Students wearing protective masks arrive for classes on the first day of school at Barbara Goleman senior high school, in Miami last month. Photograph: Marco Bello/Reuters
Students wearing protective masks arrive for classes on the first day of school at Barbara Goleman senior high school, in Miami last month. Photograph: Marco Bello/Reuters

Ron DeSantis appeals mask mandate ruling as Florida Covid deaths set record

This article is more than 2 years old

August’s 5,721 deaths were highest since start of pandemic

Governor wants to ban mask mandates in schools

The battle over mask requirements in Florida schools is headed for a new legal phase following an appeal by the Republican governor, Ron DeSantis, of a judge’s ruling that a blanket ban on mask mandates exceeds the state’s authority.

The case heads next to the 15 judges on the 1st district court of appeal in the state capital, Tallahassee.

The issue is whether the state’s Parents Bill of Rights law means parents must decide if their child wears a mask or permits a school board to impose a broad mask requirement.

Under the DeSantis executive order, state education officials have been seeking to penalize defiant school boards by deducting the equivalent of school board members’ monthly salaries from state funding.

As of Friday, 13 districts representing more than half of Florida’s 2.8 million public school students had imposed mask mandates despite the governor’s order that a parental opt-out must be included.

This as August emerged as the deadliest month for Florida since the pandemic began. Although the rate of new infections and hospitalizations is slowing, the state increased its coronavirus death count by 1,338 on Thursday.

Florida has reported a total of 5,721 deaths in August, surpassing the previous monthly high of 5,469 deaths in January, before vaccines were widely available, according to data from the Centers for Disease Control and Prevention (CDC).

Almost 46,000 Floridians have died of Covid-19 since the outbreak hit the US in January 2020.

The US continues to have the highest number of people in the world killed by the disease, as almost 640,000 people have died of coronavirus across the country.

Meanwhile, Joe Biden blamed the surge of the Delta variant of Covid-19 among those in the US who remain unvaccinated for disappointing August job creation figures.
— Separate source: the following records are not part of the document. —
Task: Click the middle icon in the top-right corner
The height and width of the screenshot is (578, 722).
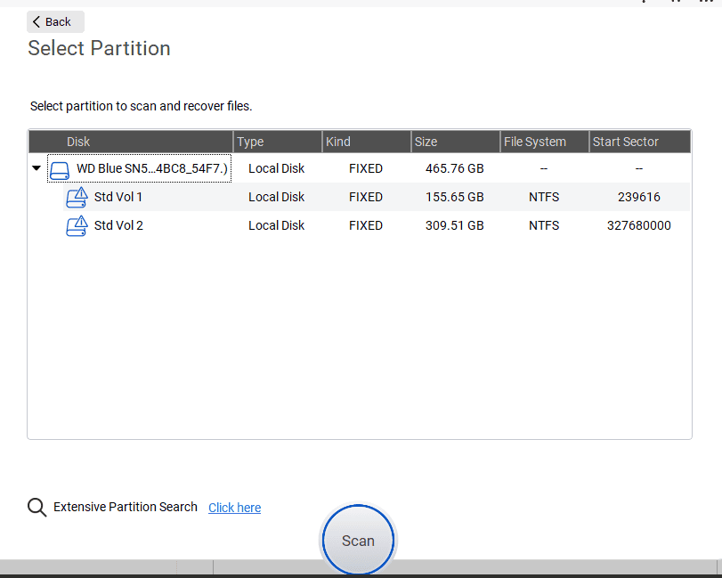Action: point(677,4)
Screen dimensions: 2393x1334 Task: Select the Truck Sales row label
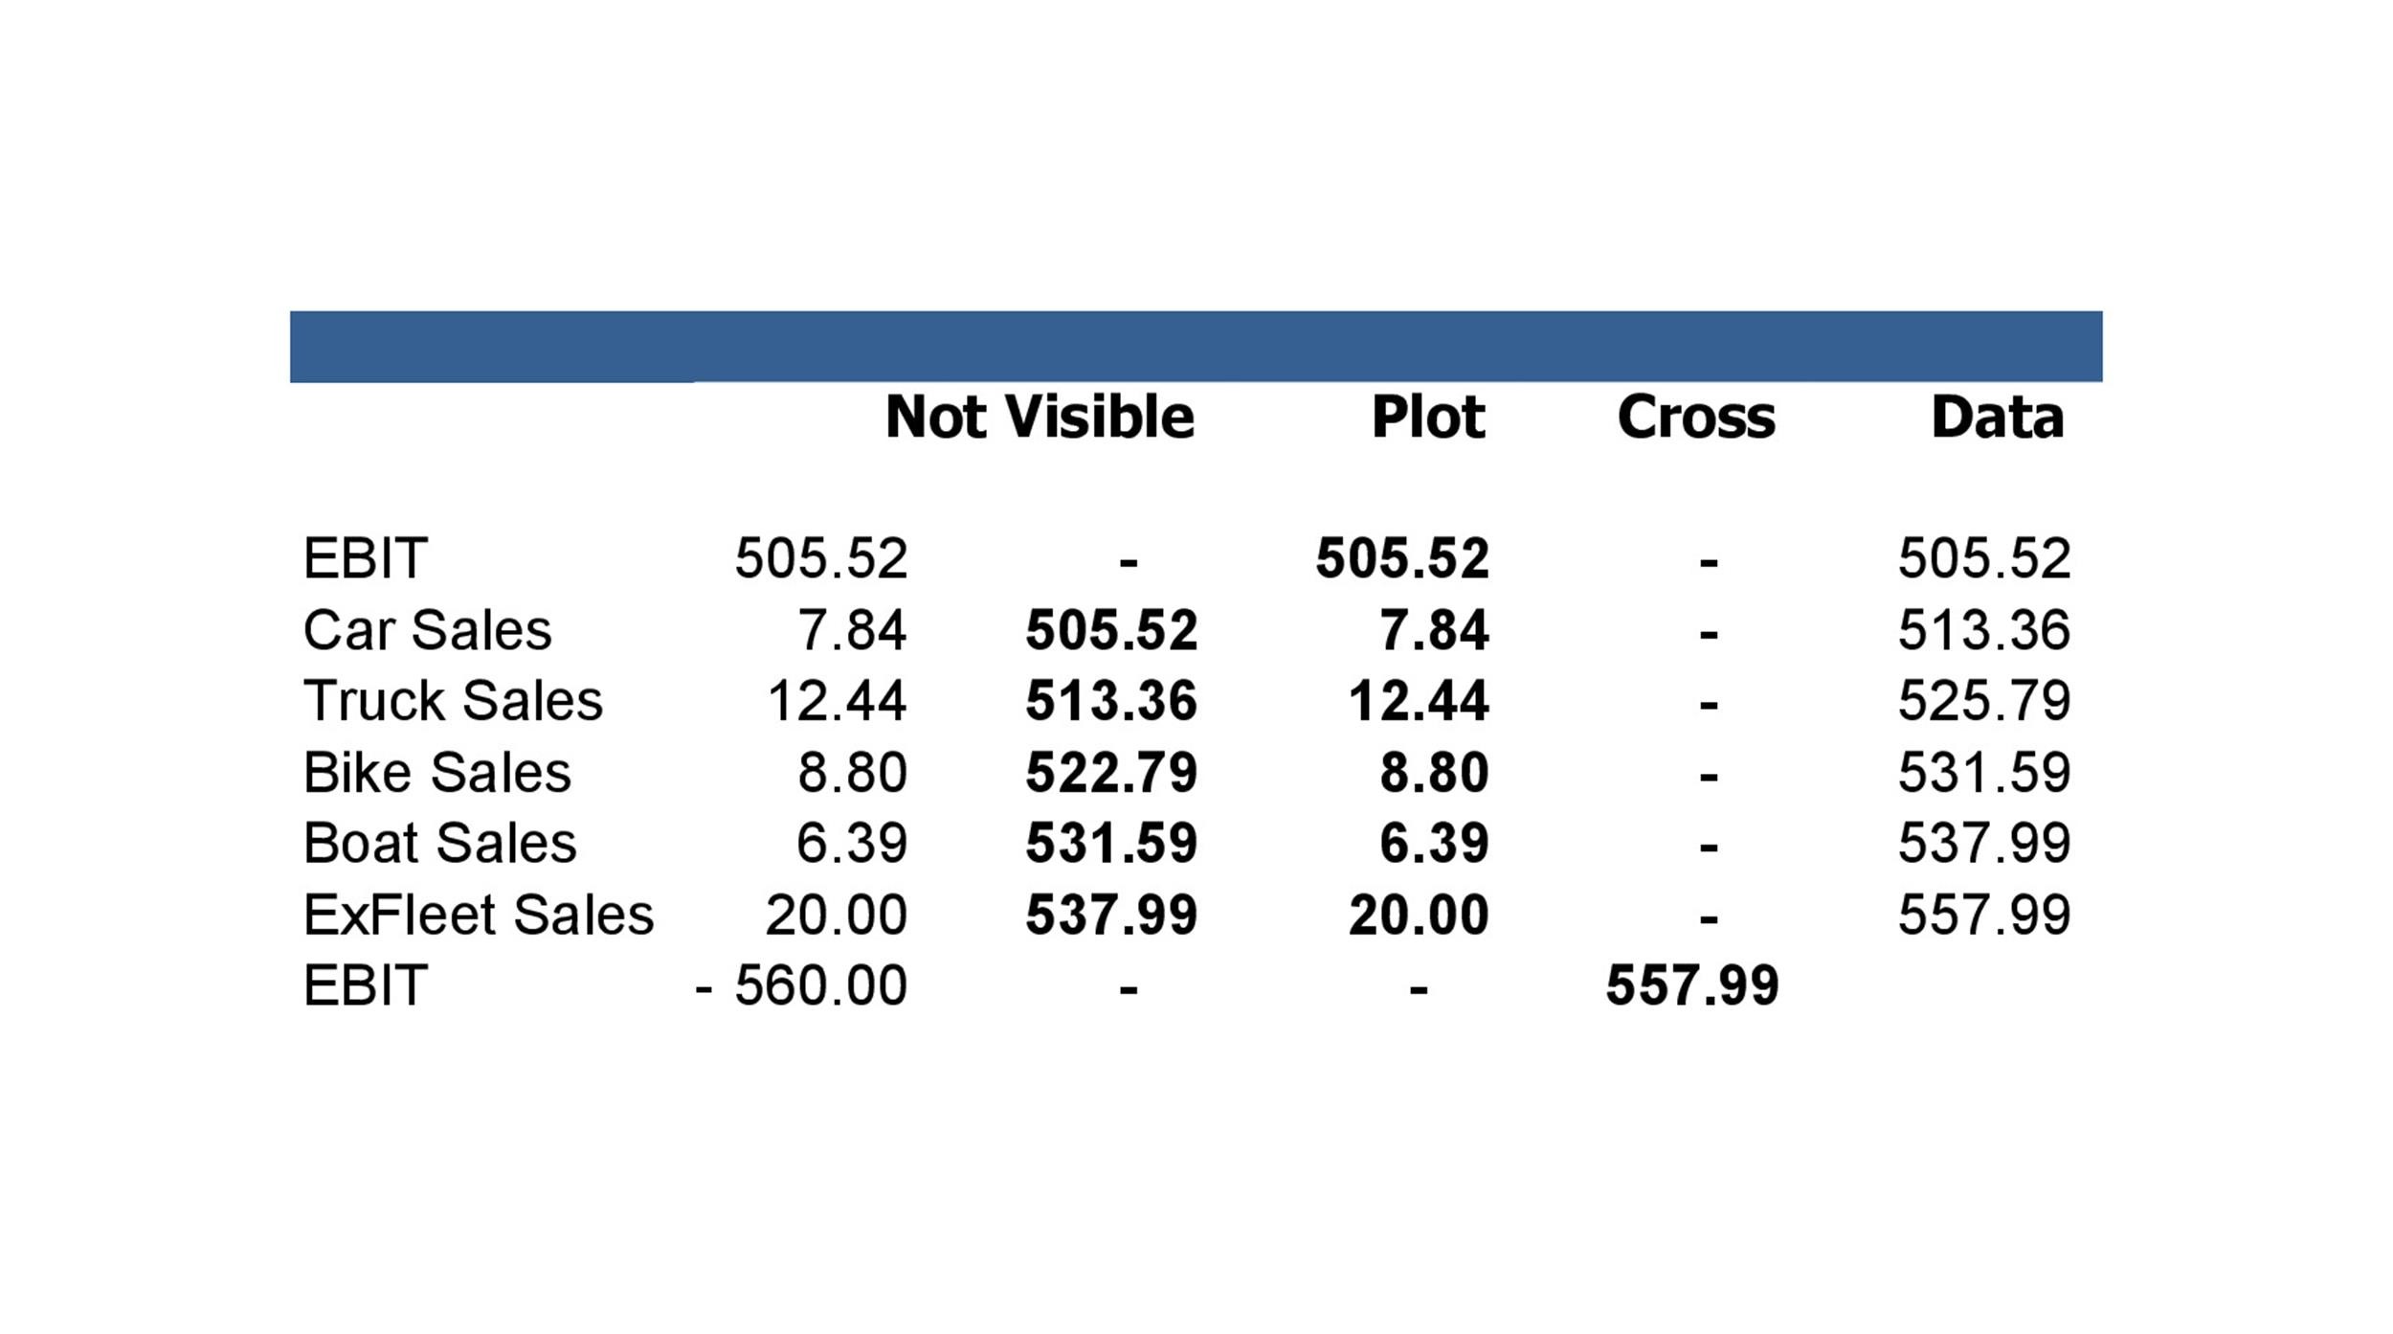453,701
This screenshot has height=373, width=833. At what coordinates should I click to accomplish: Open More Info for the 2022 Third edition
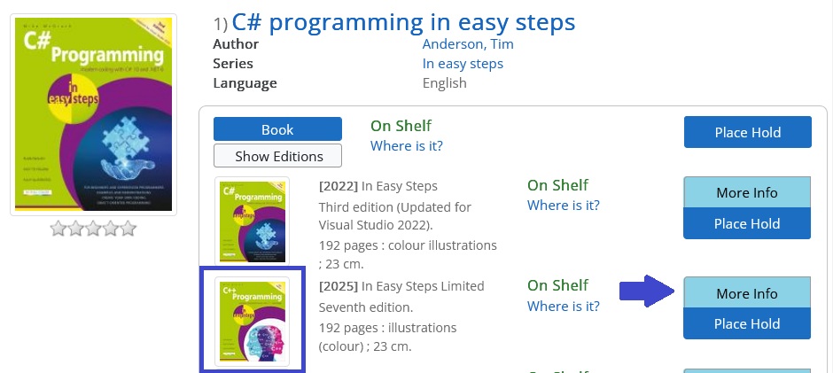[747, 192]
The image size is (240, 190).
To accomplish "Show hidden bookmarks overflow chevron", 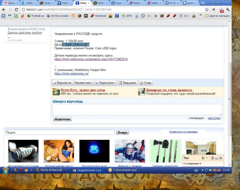I will click(201, 16).
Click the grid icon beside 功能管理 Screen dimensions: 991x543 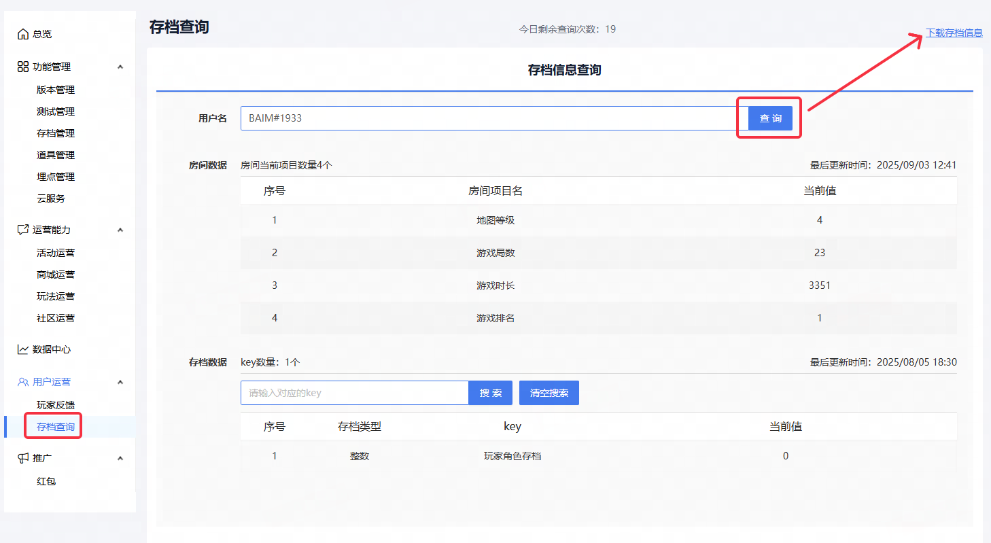tap(23, 67)
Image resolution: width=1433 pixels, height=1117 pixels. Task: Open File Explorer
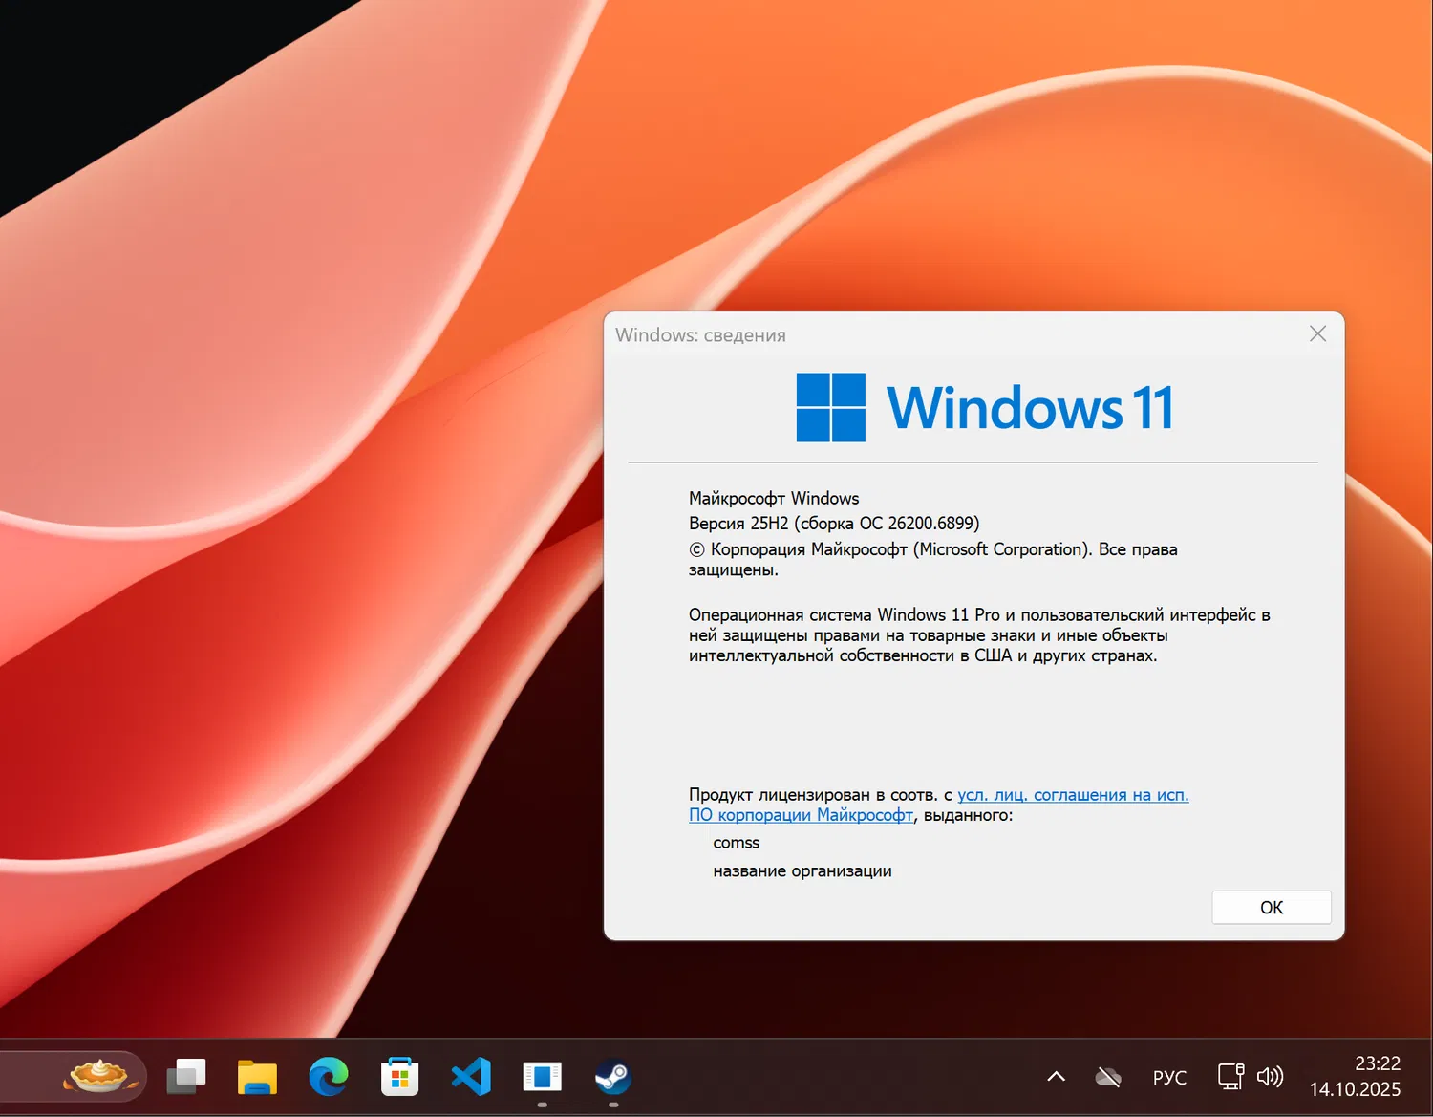256,1076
The American Academy of Pediatrics (AAP) and the Children’s Hospital Association reported that more than a fifth of new coronavirus cases are occurring in children.

As of 26 August, nearly 4.8 million children had tested positive for Covid-19 since the onset of the pandemic, the AAP reported.

About 204,000 cases were added the past week, marking the second week with child cases at the level of the winter surge of 2020-21, the academy noted.

“After declining in early summer, child cases have increased exponentially, with over a fivefold increase the past month, rising from about 38,000 cases the week ending July 22 to nearly 204,000 the past week,” the AAP said.

It also noted that since the pandemic began, children represented 14.8% of total cumulated cases but for the week ending 26 August, children were 22.4% of reported weekly Covid-19 cases, while pointing out that “at this time, it appears that severe illness due to Covid-19 is uncommon among children”.

The surge comes as many children are heading back to school in person.

Rochelle Walensky, director of the CDC, said on Thursday that new research due to be made public on Friday showed hospitalizations in children were four times higher in states with low vaccination rates in the month of August, USA Today reported.

Also, Walensky and Janet Woodcock, the acting commissioner of the Food and Drug Administration, are understood to be recommending the White House pull back its stated policy of offering booster vaccinations to the public later this month, the New York Times reported, saying that regulators need more time to gather and examine necessary data, according to unnamed sources.